* Text excerpt
PS 112-263 - Cassava about-FACE: Greater than expected yield stimulation of cassava (Manihot esculenta) by future CO2 levels

Friday, August 10, 2012
Exhibit Hall, Oregon Convention Center
David M. Rosenthal1, Rebecca A. Slattery2, Rebecca E. Miller3, Timothy A. Cavagnaro3, Roslyn M. Gleadow3, Aleel K. Grennan4, Claude M. Fauquet5 and Donald R. Ort6, (1)Department of Environmental and Plant Biology, Ohio University, Athens, OH, (2)Plant Biology, University of Illinois, (3)Monash University, (4)Institute for Genomic Biology, University of Illinois, (5)Donald Danforth Plant Science Center, (6)Global Change and Photosynthesis Research Unit/ Department of Plant Biology, USDA-ARS and University of Illinois, Urbana, IL
Background/Question/Methods

Cassava is the fifth most important crop overall in terms of human caloric intake and has long been vital to food security in Sub-Saharan Africa.  Cassava’s importance as a food security crop is paradoxically hindered by inherent nutritional limitations as it has the lowest carbohydrate to protein ratio of the ten most cultivated crops. Moreover, cassava contains cyanogenic glycosides. Climate change is expected to have its most severe impact on crops in food insecure regions yet little is known about how cassava productivity will respond to climate change. The most important driver of climate change is globally increasing atmospheric CO2 concentration [CO2].  Yet, the potential for cassava to enhance food security in an elevated CO2 world is uncertain as greenhouse and open top chamber (OTC) study reports are ambiguous with respect to the effect of elevated [CO2] on yield and cyanide content.  Theory suggests that stimulation by elevated [CO2] should benefit C3 plants with large vegetative sinks, which fill throughout the growing season (i.e. tuberous roots such as cassava), more than other C3 crops whose sinks are reproductive.  Studies have yielded misleading results in the past regarding the effect of elevated [CO2] on crop productivity, particularly in cases where pots restricted sink growth. To resolve these conflicting results, we compare the response of cassava to growth at ambient (ca. 385 ppm) and elevated [CO2] (585 ppm) under field conditions and fully open air CO2elevation (FACE).

* Dataset content
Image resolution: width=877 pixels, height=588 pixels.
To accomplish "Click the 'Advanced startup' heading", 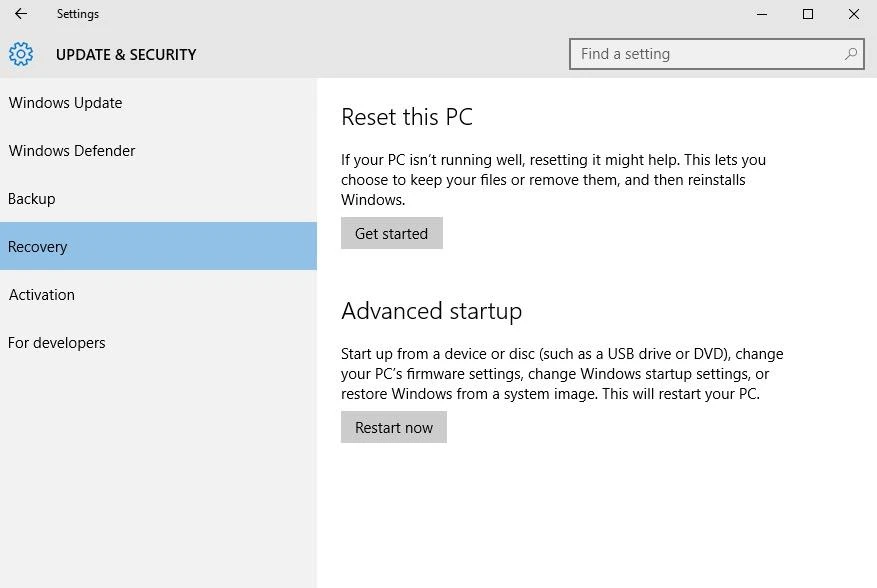I will 431,311.

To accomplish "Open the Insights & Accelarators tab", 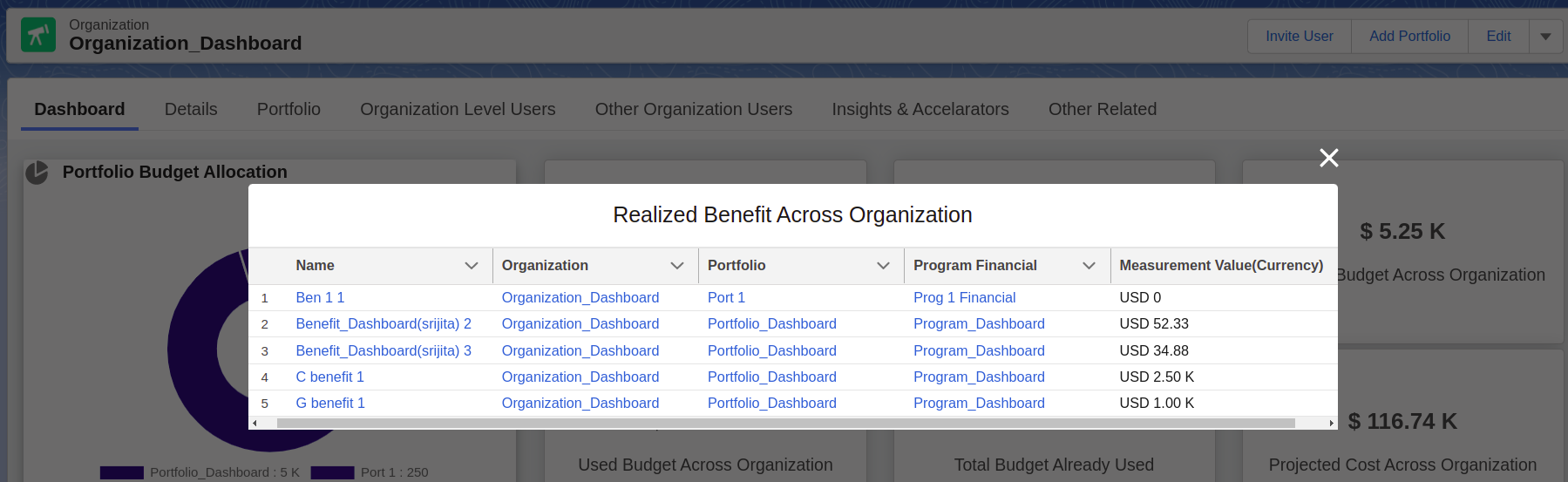I will (920, 109).
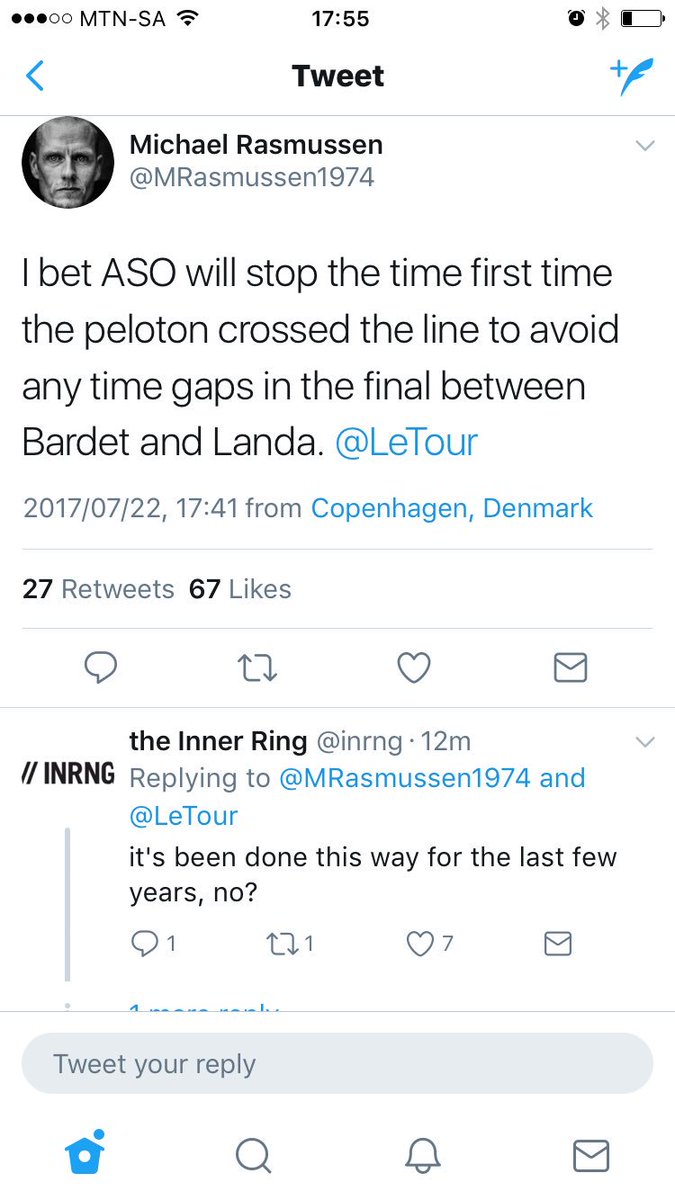Like the main tweet with the heart icon
This screenshot has width=675, height=1200.
tap(414, 667)
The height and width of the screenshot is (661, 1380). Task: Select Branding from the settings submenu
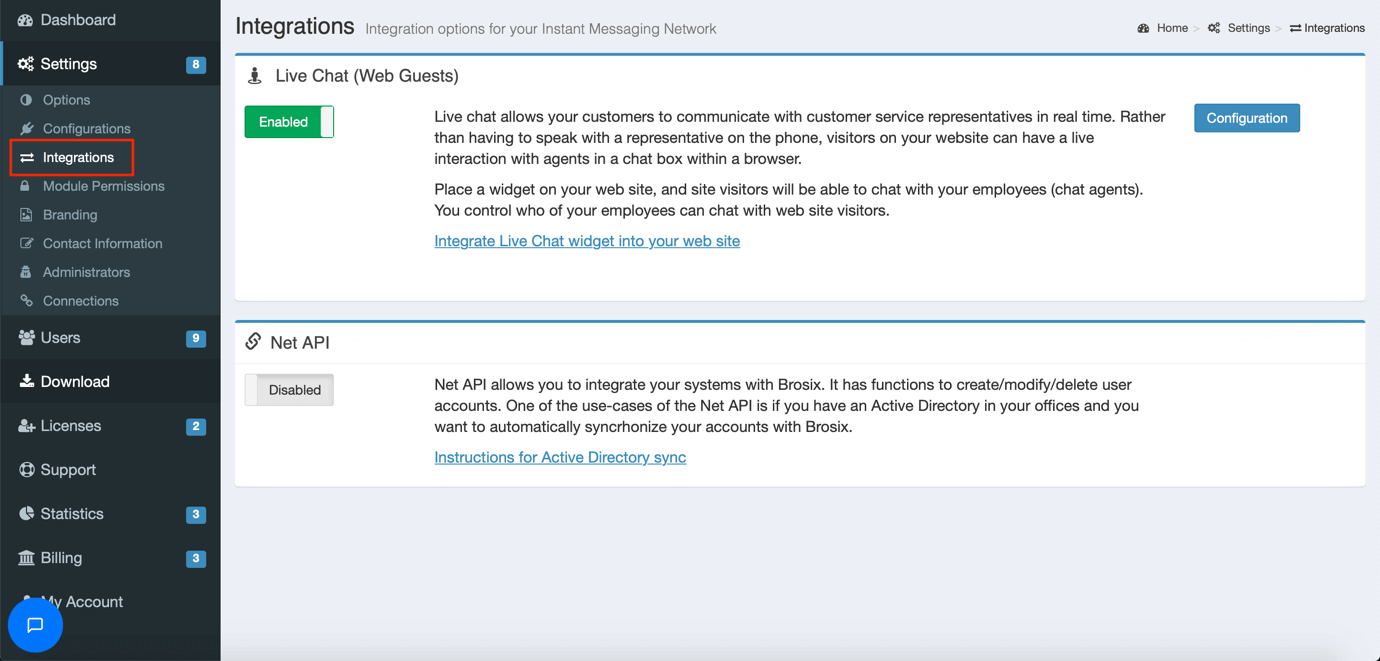pyautogui.click(x=70, y=215)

* What the task requires
In the cassava abstract, what elevated CO2 concentration was cassava grown at in the field comparison?

* Solution to the problem
585 ppm